= Document =
I am using celery with django for may scheduled tasks. Locally it worked. When i deployed it to Elasticbeanstalk the Celery Daemon is always connecting to rabbitmq and failing since there is no rabbitmq installed. Redis is locally installed on EB and it is up and running. The problem is it completely ignores redis broker setting no matter what i do. I tired hardcoding i tried loading env variables in conf files nothing seems to work. It would be really helpful if someone could see what i am missing.
Following are my configuration files.
celery.py
from __future__ import absolute_import, unicode_literals
import os
from celery import Celery
from django.conf import settings
# Set the default Django settings module for the 'celery' program.
os.environ.setdefault('DJANGO_SETTINGS_MODULE', 'demo_django.settings')
app = Celery('app_django', broker=settings.CELERY_BROKER_URL)
# Use Django settings for Celery
app.config_from_object('django.conf:settings', namespace='CELERY')
# Auto-discover tasks from installed apps
app.autodiscover_tasks(lambda: settings.INSTALLED_APPS)
settings.py
# Celery settings
CELERY_BROKER_URL = os.getenv('REDIS_URL')
CELERY_RESULT_BACKEND = os.getenv('REDIS_URL')
CELERY_ACCEPT_CONTENT = ['application/json']
CELERY_TASK_SERIALIZER = 'json'
CELERY_RESULT_SERIALIZER = 'json'
.ebextensions/01_celery_config
files:
"/etc/tmpfiles.d/celery.conf":
mode: "000777"
content: |
d /run/celery 0755 celery celery -
d /var/log/celery 0755 celery celery -
"/etc/conf.d/celery":
mode: "000777"
content: |
# Name of nodes to start
# here we have a single node
CELERYD_NODES="w1"
# or we could have three nodes:
#CELERYD_NODES="w1 w2 w3"
# Absolute or relative path to the 'celery' command:
CELERY_BIN="/var/app/venv/staging-LQM1lest/bin/celery"

= Data provided =
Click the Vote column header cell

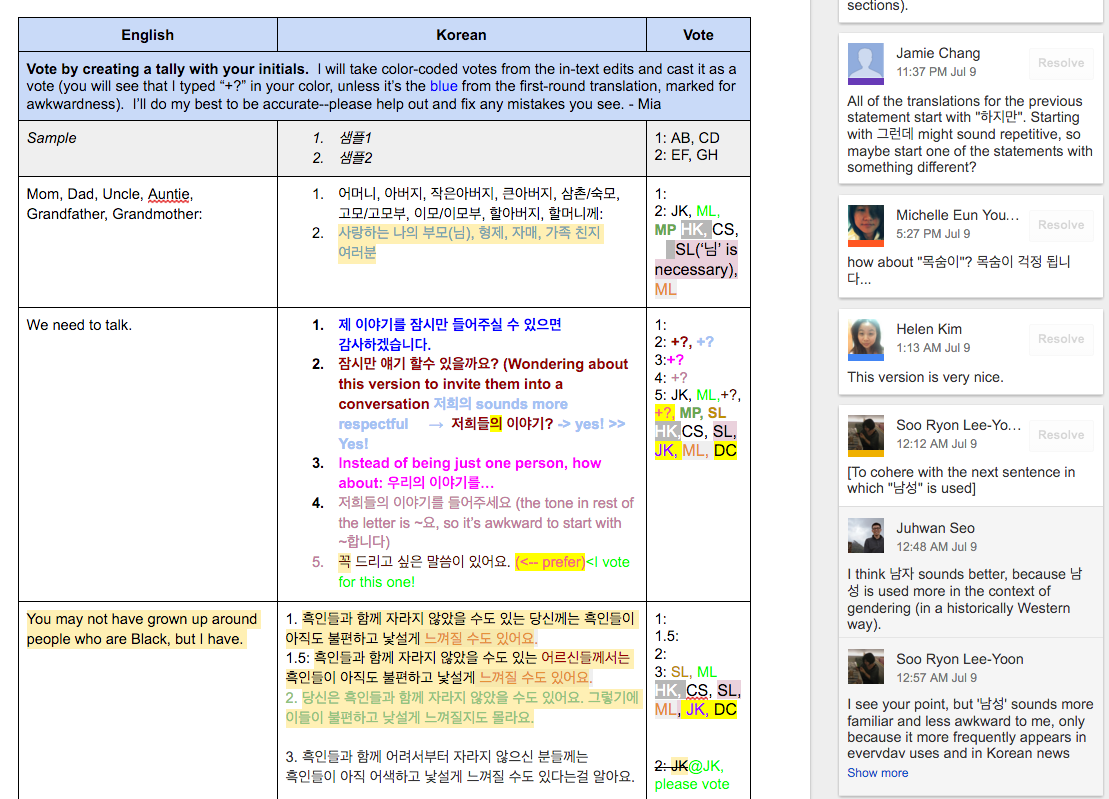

= Written task =
Say whether each statement agrees with the Celery forum post, answering yes or no and quoting the words that decide it: (a) Celery also failed to reach its broker when run locally. (b) Redis is installed and running on Elastic Beanstalk. (c) The config file sets up three worker nodes. Answer from the Celery forum post alone.

= The solution =
(a) No: "Locally it worked."
(b) Yes: "Redis is locally installed on EB and it is up and running."
(c) No: "# here we have a single node" and "CELERYD_NODES="w1""